Federal Judge Approves Austin Fire Department Settlement in Hiring Discrimination Case

A federal judge has approved a settlement between the city of Austin and the U.S. Department of Justice over allegations the Austin Fire Department’s hiring practices were discriminatory, reports The Associated Press.

The order signed by U.S. District Court Judge Lee Yeakel on Friday allows the Fire Department to resume hiring cadets, a process the city suspended while the federal government investigated whether the department discriminated against African-American and Latino candidates in 2012 and 2013, the Austin American-Statesman reports (http://bit.ly/1xtA52Y ).

The Justice Department argued that a written test disproportionately eliminated African-American and Hispanic candidates without the Fire Department proving that the scoring method properly measured would-be cadets, the newspaper reported.

The Fire Department amended its hiring process in 2013, but the Justice Department said it still discriminated.

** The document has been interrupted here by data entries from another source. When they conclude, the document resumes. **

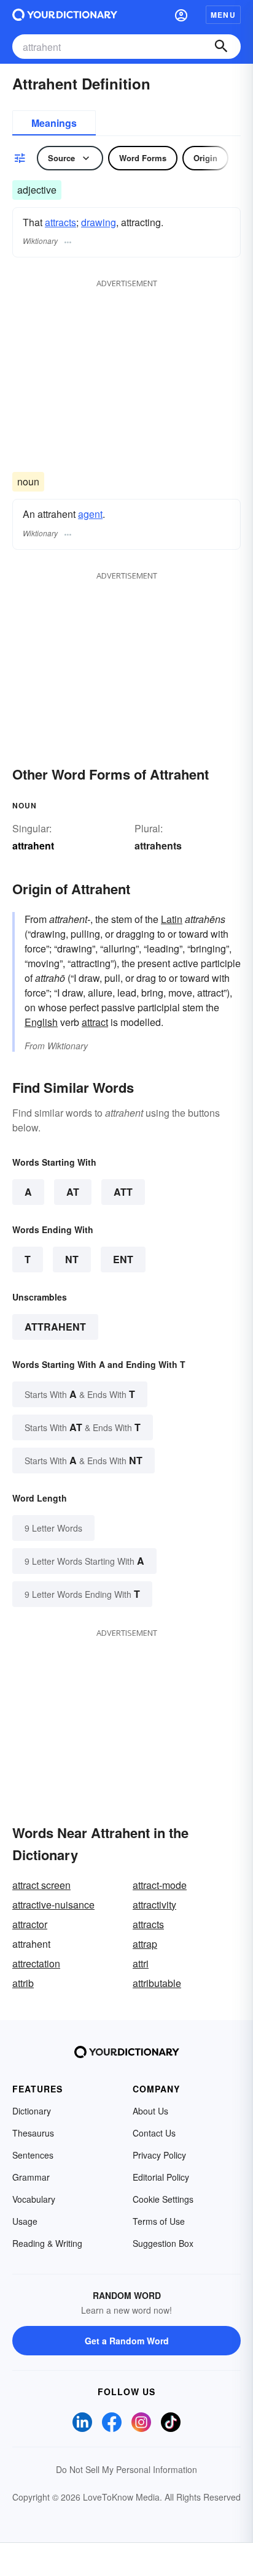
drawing (98, 222)
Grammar (31, 2177)
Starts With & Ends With (80, 1394)
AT (72, 1192)
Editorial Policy (161, 2177)
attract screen (41, 1885)
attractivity (154, 1905)
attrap (145, 1944)
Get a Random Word (127, 2341)
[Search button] (221, 47)
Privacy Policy (159, 2155)
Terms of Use (159, 2221)
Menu (223, 14)
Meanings (54, 123)
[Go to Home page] (64, 14)
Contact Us (154, 2133)
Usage (24, 2221)
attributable (157, 1983)
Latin (171, 919)
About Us (150, 2111)
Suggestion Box (163, 2243)
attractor (29, 1924)
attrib (23, 1983)
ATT (123, 1192)
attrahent (55, 1327)
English (41, 1022)
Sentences (32, 2155)
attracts (60, 222)
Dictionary (31, 2111)
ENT (123, 1259)
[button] (181, 15)
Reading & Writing (47, 2243)
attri (141, 1963)
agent (90, 514)
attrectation (36, 1963)
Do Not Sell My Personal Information (126, 2469)
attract (95, 1022)
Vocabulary (33, 2199)
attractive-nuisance (53, 1905)
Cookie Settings (163, 2199)
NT (72, 1259)
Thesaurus (33, 2133)
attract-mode (160, 1885)
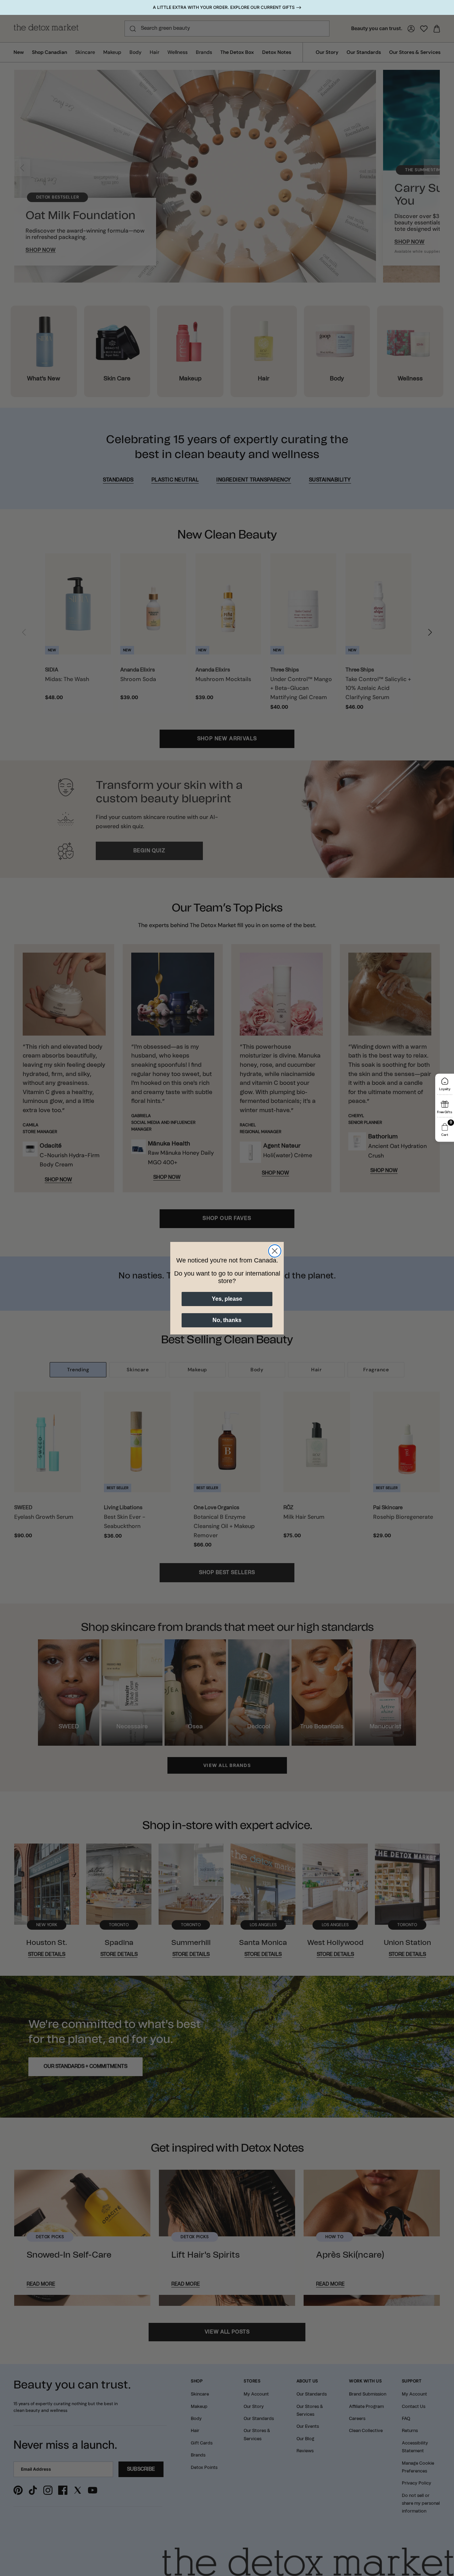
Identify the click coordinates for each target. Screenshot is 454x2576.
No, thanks (227, 1320)
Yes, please (227, 1299)
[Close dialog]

As part of the settlement, 30 positions in future cadet academies are reserved for Latinos and African-Americans and up to $780,000 will be awarded to unsuccessful Latino and African-American candidates eligible for backpay.

A lawyer for the Austin Firefighters Association argued during a hearing Oct. 29 before Yeakel that the consent decree was overly broad because the union does not believe the city violated federal law.

The union’s president, Bob Nicks, had proposed hiring 30 Latino and African-American candidates who were unsuccessful in the 2012 hiring process rather than settle with the Justice Department.

The city also denied violating federal law, but said in the decree that it wanted to settle the allegations to avoid “the burdens of protracted litigation.”

“This ruling allows us to move forward with our 2013 hiring process, and also with our future recruiting and hiring program,” Fire Chief Rhoda Mae Kerr said in a statement Friday.

Hiring at the Austin Fire Department will remain subject to Justice Department oversight for up to eight years.